I used to advocate a change of format for the Royal Scottish National Orchestra’s Christmas concert but realised that the Snowman was there for keeps, fixed in stone in the RSNO annual programming.
I never called for a change in personnel but with musical director Christopher Bell’s appointment across the pond, a replacement MD, audience motivator, cajoler-cum-master of ceremonies was needed.
Big shoes to fill, but the RSNO have come up with the perfect solution. Conductor Matthew Hamilton was left to look after the musical side of things and Jamie MacDougall was left to look after presentation and introductions. If Bell was the MC of Christmas past, MacDougall is that of Christmas present. He has all the relaxed affability and audience interaction that Bell had, and the ideal voice to lead the communal singing.
Thursday night’s concert took performances by the RSNO of the Snowman, Howard Blake’s iconic score, to over 200 over the years. But the combination of music and film is a crowd-pleaser and kids and adults love it to bits, hence its continual reappearance. This performance saw MacDougall as the narrator, an authoritative delivery that was crisply delivered.
The famous Walking In The Air song was given a splendid rendering by the RSNO Junior Chorus, one of Christopher Bell’s “babies”, but his departure gave interim director Anne Murphy a chance to shine. And shine the chorus did, particularly in Meakin’s Stable Carol, complete with animal noises, and Chilcott’s diction-testing Hey! Now!

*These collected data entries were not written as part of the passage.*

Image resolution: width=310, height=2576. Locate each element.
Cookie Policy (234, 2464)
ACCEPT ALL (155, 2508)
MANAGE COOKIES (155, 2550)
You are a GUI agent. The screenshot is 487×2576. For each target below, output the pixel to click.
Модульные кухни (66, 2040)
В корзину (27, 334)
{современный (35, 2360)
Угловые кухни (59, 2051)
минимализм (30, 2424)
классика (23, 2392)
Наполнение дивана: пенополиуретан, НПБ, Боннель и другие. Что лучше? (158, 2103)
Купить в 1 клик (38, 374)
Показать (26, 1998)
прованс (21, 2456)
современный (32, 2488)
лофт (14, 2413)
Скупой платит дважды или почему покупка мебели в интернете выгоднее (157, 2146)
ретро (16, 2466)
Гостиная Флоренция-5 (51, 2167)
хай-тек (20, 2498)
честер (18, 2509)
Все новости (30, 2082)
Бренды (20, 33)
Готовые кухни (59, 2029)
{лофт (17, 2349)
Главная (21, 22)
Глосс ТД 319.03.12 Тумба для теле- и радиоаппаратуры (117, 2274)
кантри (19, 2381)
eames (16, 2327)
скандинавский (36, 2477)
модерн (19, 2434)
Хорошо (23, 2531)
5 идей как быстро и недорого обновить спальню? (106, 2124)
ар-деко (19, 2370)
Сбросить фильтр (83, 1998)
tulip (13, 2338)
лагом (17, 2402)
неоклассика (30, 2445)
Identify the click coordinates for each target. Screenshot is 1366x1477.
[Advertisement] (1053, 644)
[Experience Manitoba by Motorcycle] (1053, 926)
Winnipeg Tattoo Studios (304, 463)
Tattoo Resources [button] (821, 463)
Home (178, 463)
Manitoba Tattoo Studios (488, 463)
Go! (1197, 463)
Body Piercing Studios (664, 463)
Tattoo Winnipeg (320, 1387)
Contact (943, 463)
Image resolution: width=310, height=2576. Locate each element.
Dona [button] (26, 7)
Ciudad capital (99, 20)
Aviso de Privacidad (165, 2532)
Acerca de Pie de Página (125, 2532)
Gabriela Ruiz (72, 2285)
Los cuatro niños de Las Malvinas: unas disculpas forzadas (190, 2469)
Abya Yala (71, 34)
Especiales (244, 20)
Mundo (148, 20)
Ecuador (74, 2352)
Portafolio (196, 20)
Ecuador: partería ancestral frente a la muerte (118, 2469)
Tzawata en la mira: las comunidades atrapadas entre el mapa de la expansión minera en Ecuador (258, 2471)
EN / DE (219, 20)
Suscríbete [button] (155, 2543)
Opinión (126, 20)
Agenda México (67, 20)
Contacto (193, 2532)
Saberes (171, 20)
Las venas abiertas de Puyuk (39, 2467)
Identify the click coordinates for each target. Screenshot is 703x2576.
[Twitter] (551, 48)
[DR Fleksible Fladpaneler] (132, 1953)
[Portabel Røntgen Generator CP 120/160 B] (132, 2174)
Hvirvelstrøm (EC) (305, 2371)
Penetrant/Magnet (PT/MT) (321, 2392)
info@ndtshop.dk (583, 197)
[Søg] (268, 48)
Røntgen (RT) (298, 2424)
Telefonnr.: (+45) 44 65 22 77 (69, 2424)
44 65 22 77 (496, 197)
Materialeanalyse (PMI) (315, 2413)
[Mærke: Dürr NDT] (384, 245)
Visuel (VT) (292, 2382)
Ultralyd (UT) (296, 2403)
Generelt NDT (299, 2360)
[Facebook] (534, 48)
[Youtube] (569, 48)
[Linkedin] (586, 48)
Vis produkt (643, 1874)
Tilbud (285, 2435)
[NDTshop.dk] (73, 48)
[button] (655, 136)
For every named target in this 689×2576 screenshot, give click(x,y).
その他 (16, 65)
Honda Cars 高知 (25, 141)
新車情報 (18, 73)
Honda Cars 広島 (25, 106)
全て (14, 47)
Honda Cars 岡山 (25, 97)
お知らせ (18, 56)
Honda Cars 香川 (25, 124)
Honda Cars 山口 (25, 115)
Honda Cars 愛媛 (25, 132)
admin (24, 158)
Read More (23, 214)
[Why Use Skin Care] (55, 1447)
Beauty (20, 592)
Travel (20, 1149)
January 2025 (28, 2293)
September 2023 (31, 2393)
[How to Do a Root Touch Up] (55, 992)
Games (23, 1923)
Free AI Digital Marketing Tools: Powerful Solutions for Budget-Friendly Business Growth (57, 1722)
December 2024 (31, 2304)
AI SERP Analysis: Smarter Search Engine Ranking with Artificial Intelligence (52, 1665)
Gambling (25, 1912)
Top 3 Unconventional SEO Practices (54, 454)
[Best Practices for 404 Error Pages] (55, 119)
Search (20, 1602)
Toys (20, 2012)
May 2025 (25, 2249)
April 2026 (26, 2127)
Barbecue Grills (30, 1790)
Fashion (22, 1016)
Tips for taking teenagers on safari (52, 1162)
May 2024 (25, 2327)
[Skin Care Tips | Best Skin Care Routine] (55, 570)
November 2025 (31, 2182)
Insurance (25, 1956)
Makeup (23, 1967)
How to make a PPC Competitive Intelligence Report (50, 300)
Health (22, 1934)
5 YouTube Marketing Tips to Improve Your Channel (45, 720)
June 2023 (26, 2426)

MacDougall seemed to revel in his role as link-man, a quip here a well-turned phrase there. He knows how to motivate an audience and he got 1000 or souls fully involved in the two audience participation numbers, Rutter’s arrangement of the 12 Days of Christmas and Hark the Herald.
The RSNO? Well, they always get into the spirit of the proceedings and the second half saw a myriad of colourful hats, costumes and tinsel. I reckon it’s the perfect foil for their usual concert form, without any lowering of standard. For them, Leroy Anderson and Blake are as important as Brahms or Borodin.